» Exercise
Copy each of the items below exactly as it appears, line for line.

» Supplied records
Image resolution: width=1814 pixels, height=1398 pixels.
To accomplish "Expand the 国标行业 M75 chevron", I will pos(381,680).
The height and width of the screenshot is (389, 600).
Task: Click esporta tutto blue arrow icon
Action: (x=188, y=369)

» Written solution
Image resolution: width=1814 pixels, height=1398 pixels.
To accomplish "Expand the 国标行业 M75 chevron", I will pos(381,680).
The height and width of the screenshot is (389, 600).
Task: Click esporta tutto blue arrow icon
Action: (x=188, y=369)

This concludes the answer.